# Cadeau pour nounou



## didine04 (5 Novembre 2022)

Bonjour, je me permet de poster ici car j'ai besoin de vos conseils. Mon fils est actuellement gardé en MAM (depuis juillet), grande première pour moi. Je souhaiterais offrir aux nounous (elles sont 3) un petit cadeau à l'occasion des fêtes de fin d'année pour les remercier de tout ce qu'elles apportent à mon fils, mais je sèche complètement. Plutôt cadeau commun ou individuel ? Et quoi?


----------



## liline17 (5 Novembre 2022)

c'est hyper difficile, on ne les connais pas, et on ne sais pas quel est votre budget.
Mes employeurs m'offrent souvent du chocolat, rarement autre chose, on pourrait penser que ça me lasse, mais pas du tout, j'adore le chocolat 
La déco, c'est risqué, les trucs qui se boivent ou se consomment, c'est plus sur


----------



## Mimipoupina (5 Novembre 2022)

Pour Noël je reçois aussi souvent des chocolats, même si parfois je ne les aime pas car je suis difficile* ça me fait toujours plaisir car c'est le geste qui me touche et toute façon je les partage avec ma famille donc ça fait toujours des heureux... 
*c'est bête car très souvent c'est des bons chocolats de qualité genre jeff de Bruges alors que moi je kiffe les kinder et les rafaello 😅


----------



## didine04 (5 Novembre 2022)

Merci de vos réponses, niveau budget environ 20e par nounou. Que Pensez vous d'un panier garnie de produit locaux (miel chocolat confiserie...)


----------



## Petuche (6 Novembre 2022)

Bonjour, panier garni excellente idee ! Ou alors un assortiment de chocolat, style ballotin, un pour chaque assmat. Perso j'adore. En tous cas sympa de votre part ! Et vous êtes reconnaissante et ça c'est super !


----------



## Orlhad (6 Novembre 2022)

Bonjour @didine04,

Les petites douceurs, c'est une excellente idée si vous ne connaissez pas suffisamment les gouts de ces assistantes maternelles. Par contre pour la ligne, c'est moins drôle vu que c'est généralement l'idée de tous les parents 😄  mais cela ne retire rien à l'attention.  Et puis, c'est d'abord l'intention qui compte et là vous ne pouvez pas vous tromper .


----------



## Chantou1 (6 Novembre 2022)

Bonjour,

Un panier garni pour en faire profiter leur famille lors d’un repas, très bonne idée.

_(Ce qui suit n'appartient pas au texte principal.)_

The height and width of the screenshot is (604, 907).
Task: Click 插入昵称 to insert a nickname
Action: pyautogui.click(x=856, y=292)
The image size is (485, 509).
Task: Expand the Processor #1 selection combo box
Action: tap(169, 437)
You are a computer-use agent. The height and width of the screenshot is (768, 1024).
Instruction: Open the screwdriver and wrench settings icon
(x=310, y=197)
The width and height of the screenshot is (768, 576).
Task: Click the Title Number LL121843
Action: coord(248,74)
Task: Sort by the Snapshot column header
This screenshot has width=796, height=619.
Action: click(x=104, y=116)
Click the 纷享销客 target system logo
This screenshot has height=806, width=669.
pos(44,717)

Chocolats 😏 je n’en veux plus perso .. j’ai même un employeur qui est à son compte, une grande pro dans sa profession, qui fait elle-même son chocolat qui vient du Brésil, et m'avait demandé si j’en voulais ... et bien NON.

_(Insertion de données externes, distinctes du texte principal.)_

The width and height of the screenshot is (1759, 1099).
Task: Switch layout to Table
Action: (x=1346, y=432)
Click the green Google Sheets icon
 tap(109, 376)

Donc le mieux pour des personnes « difficiles » comme moi 😅, un panier garni est un très bon choix ou J’ADORE et c’est vraiment pour l’AM, *une orchidée, ça dure longtemps, et ça refleurit 👍*


----------



## Pity (6 Novembre 2022)

Une bouteille de champagne 🍾
J'ai eu ce cadeau pendant plusieures années par un employeur et j'ai beaucoup apprécié car j'en profitais avec la famille...

Sinon... j'ai eu également un kit "apéro"
Bière (j'adore !!) Saucisson, produits tartinables
Beaucoup aimé !


----------



## Chantou1 (6 Novembre 2022)

Oui Pity le champagne c’est super car on pense au parent qui l’a offert et c’est très festif. J’ai eu souvent .. mais je n’ai pas osé le mettre quoi qu’il y en a à tous les prix.

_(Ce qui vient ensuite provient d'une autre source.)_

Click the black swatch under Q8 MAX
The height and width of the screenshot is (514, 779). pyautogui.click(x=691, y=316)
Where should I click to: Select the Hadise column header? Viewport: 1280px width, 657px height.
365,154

Par contre, j’ai horreur des alcools forts ... ou des minis bouteilles ... 👎🏼😏 je vais être « énervante » mais tant pis ... moi ça m’a exaspérée d’avoir des alcools forts alors que je DÉTESTE.

Par contre, j’ai eu une très bonne bouteille de rouge, je ne suis pas une experte, mais cette bouteille avait été appréciée.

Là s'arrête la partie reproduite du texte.